Thread: How to find entries missing in 2nd table?

How to find entries missing in 2nd table?

From
alex-lists-pgsql@yuriev.com
Date:
Hi,I realize I probably lost my marbles but I've been having a god
awful time with a single query:

control:........controller_id    pk;


datapack:
controller_id    fk;............

I need to get all entries from the table control that are not listed in
datapack.


Thanks,
Alex


Re: How to find entries missing in 2nd table?

From
Richard Broersma Jr
Date:
> Hi,
>     I realize I probably lost my marbles but I've been having a god
> awful time with a single query:
> 
> control:
>     ....
>     ....
>     controller_id    pk;
> 
> 
> datapack:
> 
>     controller_id    fk;
>     ....
>     ....
>     ....
> 
> I need to get all entries from the table control that are not listed in
> datapack.

SELECT C.CONTROLLER_ID

FROM CONTROL AS C  LEFT JOIN DATAPACK AS D ON ( C.CONTROLLER_ID = D.CONTROLLER_ID)

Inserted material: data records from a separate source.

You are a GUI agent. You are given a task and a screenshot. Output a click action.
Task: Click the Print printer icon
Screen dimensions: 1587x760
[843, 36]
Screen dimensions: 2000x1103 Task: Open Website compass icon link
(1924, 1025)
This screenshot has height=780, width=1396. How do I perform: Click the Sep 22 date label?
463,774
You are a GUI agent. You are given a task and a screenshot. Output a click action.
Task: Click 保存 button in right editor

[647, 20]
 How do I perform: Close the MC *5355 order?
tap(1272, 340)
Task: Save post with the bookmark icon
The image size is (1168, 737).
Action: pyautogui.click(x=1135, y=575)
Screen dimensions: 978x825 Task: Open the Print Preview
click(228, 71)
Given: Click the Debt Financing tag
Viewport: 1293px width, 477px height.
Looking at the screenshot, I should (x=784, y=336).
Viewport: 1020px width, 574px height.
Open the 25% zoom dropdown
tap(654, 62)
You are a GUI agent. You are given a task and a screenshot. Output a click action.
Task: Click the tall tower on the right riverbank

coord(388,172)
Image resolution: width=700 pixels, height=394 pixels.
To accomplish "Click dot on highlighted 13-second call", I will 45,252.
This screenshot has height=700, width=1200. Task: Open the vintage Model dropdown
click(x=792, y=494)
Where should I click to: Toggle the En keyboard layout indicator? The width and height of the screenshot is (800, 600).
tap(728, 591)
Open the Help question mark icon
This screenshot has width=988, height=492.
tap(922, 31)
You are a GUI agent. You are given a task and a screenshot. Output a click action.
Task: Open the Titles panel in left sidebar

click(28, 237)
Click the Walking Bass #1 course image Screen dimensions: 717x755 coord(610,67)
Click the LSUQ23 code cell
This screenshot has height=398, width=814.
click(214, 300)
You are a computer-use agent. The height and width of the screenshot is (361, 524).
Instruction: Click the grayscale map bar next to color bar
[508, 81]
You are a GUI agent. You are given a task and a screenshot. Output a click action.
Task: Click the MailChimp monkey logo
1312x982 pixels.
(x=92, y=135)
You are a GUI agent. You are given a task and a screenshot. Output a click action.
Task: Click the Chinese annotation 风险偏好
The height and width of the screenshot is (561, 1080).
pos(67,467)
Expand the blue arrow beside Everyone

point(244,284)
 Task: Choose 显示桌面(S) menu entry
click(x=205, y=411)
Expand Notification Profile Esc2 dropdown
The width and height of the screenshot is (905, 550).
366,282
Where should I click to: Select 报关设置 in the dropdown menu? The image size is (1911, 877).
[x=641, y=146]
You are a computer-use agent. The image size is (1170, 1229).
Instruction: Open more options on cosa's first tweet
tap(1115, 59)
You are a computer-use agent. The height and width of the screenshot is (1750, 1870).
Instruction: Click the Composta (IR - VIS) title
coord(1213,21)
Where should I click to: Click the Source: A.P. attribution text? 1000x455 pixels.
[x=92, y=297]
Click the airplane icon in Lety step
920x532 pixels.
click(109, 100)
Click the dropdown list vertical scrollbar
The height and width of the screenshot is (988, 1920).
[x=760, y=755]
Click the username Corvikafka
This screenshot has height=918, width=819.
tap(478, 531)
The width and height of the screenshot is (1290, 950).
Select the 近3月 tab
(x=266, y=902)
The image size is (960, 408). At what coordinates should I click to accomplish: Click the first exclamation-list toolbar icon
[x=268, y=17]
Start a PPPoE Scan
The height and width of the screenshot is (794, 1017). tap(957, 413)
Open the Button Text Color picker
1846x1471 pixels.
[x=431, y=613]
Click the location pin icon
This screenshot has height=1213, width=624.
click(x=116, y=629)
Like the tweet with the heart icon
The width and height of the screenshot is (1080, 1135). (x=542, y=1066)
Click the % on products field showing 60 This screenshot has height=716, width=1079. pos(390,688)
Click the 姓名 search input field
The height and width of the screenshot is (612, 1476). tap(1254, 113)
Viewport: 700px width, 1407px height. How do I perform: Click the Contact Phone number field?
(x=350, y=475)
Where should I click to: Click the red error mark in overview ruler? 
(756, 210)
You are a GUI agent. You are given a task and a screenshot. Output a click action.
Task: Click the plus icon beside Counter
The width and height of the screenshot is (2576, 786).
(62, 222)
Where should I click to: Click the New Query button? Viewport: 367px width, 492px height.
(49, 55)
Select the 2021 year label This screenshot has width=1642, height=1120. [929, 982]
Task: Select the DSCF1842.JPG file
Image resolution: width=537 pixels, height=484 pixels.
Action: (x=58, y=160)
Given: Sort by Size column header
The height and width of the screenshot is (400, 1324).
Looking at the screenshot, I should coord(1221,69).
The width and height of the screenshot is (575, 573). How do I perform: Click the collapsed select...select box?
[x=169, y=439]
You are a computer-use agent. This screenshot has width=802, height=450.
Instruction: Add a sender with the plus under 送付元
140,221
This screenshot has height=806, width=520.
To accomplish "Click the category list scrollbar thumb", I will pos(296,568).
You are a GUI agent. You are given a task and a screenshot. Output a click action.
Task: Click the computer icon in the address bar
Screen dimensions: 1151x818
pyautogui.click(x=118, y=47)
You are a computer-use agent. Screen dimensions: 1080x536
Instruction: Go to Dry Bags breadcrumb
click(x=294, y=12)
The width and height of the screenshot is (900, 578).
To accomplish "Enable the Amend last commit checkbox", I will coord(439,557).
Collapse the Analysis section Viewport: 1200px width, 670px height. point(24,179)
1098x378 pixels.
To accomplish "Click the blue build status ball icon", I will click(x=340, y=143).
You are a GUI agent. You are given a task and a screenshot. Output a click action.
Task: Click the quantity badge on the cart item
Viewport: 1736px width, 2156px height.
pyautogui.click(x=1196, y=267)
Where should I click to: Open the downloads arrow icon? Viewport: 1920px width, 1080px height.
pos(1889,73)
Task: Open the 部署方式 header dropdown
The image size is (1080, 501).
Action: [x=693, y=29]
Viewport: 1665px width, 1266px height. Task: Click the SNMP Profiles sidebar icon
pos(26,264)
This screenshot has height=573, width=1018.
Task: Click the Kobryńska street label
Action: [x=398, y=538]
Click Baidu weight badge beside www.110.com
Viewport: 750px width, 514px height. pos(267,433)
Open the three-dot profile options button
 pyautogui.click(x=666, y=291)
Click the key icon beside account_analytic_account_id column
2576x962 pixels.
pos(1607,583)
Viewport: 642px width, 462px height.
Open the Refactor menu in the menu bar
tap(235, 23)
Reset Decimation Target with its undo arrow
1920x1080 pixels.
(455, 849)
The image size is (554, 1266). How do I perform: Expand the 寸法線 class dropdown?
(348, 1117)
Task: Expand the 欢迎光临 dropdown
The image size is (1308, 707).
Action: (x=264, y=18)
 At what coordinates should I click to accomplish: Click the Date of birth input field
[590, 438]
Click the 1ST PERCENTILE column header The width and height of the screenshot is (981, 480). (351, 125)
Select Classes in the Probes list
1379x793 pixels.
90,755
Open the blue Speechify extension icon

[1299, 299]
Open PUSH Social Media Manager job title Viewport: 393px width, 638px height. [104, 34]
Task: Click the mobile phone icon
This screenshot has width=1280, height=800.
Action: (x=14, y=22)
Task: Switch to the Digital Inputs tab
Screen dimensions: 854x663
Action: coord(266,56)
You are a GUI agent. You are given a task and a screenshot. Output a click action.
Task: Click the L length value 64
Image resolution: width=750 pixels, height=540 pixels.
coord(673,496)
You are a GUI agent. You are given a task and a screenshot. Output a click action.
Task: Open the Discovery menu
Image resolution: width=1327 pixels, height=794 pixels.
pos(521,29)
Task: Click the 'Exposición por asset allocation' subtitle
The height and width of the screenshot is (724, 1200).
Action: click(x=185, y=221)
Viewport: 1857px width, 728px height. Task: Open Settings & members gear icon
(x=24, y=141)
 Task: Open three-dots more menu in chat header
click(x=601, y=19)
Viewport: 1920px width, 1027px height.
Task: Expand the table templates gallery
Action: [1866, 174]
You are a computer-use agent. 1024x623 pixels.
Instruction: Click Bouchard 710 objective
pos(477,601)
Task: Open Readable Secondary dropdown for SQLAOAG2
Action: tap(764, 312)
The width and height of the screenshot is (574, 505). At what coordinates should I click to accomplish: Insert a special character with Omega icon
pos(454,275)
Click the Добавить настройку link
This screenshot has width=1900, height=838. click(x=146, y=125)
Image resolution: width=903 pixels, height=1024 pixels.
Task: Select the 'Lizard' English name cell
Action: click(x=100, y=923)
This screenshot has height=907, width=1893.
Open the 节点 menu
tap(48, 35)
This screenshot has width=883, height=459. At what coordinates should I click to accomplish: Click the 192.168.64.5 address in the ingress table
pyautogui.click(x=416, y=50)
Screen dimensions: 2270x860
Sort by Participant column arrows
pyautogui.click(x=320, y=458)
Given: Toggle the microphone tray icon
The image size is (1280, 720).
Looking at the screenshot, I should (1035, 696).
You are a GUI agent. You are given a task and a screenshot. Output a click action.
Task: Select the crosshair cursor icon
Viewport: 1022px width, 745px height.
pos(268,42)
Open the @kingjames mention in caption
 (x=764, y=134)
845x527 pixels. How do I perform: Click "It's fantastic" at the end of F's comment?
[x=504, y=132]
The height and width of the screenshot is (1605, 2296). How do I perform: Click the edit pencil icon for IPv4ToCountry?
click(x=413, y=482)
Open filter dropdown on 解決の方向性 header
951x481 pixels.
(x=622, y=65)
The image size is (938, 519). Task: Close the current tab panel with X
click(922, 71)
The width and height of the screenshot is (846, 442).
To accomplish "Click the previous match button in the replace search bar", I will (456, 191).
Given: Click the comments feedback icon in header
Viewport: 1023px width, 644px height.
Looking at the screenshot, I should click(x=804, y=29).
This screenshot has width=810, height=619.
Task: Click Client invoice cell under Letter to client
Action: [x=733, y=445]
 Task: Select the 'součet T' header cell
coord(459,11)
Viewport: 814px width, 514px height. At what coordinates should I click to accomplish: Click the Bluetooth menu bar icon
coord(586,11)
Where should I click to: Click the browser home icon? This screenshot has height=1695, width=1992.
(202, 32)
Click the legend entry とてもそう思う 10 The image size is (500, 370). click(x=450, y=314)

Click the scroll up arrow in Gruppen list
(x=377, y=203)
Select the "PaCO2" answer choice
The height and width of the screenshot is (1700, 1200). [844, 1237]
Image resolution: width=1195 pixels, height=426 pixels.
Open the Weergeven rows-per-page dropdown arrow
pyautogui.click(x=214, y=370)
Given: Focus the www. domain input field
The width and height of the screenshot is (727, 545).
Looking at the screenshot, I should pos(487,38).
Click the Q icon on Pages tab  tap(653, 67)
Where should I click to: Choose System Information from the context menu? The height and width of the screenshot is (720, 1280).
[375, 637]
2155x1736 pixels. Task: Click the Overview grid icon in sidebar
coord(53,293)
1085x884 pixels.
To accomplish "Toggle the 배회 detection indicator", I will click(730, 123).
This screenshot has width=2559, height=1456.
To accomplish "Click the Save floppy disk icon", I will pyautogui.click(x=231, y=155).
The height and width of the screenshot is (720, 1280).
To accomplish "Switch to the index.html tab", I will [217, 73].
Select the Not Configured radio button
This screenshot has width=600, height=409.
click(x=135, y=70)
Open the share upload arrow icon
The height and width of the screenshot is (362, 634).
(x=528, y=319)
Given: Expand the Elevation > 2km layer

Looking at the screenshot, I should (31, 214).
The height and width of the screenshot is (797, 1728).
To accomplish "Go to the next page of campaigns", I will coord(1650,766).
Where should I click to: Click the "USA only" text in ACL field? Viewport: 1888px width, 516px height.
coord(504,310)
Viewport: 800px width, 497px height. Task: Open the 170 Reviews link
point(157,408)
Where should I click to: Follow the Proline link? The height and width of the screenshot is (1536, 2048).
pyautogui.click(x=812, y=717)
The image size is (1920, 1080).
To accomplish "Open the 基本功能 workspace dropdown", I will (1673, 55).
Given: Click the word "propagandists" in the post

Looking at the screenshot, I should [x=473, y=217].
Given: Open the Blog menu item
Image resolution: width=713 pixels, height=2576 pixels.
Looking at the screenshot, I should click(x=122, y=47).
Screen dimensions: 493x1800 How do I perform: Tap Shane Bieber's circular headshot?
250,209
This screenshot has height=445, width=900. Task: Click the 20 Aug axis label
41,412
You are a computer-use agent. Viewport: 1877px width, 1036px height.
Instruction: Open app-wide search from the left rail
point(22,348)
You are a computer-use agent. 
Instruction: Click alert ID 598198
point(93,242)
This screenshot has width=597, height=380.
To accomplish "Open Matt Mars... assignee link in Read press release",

WHERE D.CONTROLLER_ID IS NULL;

Regards,

Richard Broersma Jr.   


Re: How to find entries missing in 2nd table?

From
Scott Marlowe
Date:
On Tue, 2006-07-11 at 09:19, alex-lists-pgsql@yuriev.com wrote:
> Hi,
>     I realize I probably lost my marbles but I've been having a god
> awful time with a single query:
> 
> control:
>     ....
>     ....
>     controller_id    pk;
> 
> 
> datapack:
> 
>     controller_id    fk;
>     ....
>     ....
>     ....
> 
> I need to get all entries from the table control that are not listed in
> datapack.

OK, this is a pretty common problem.  Easy solution is left join / null.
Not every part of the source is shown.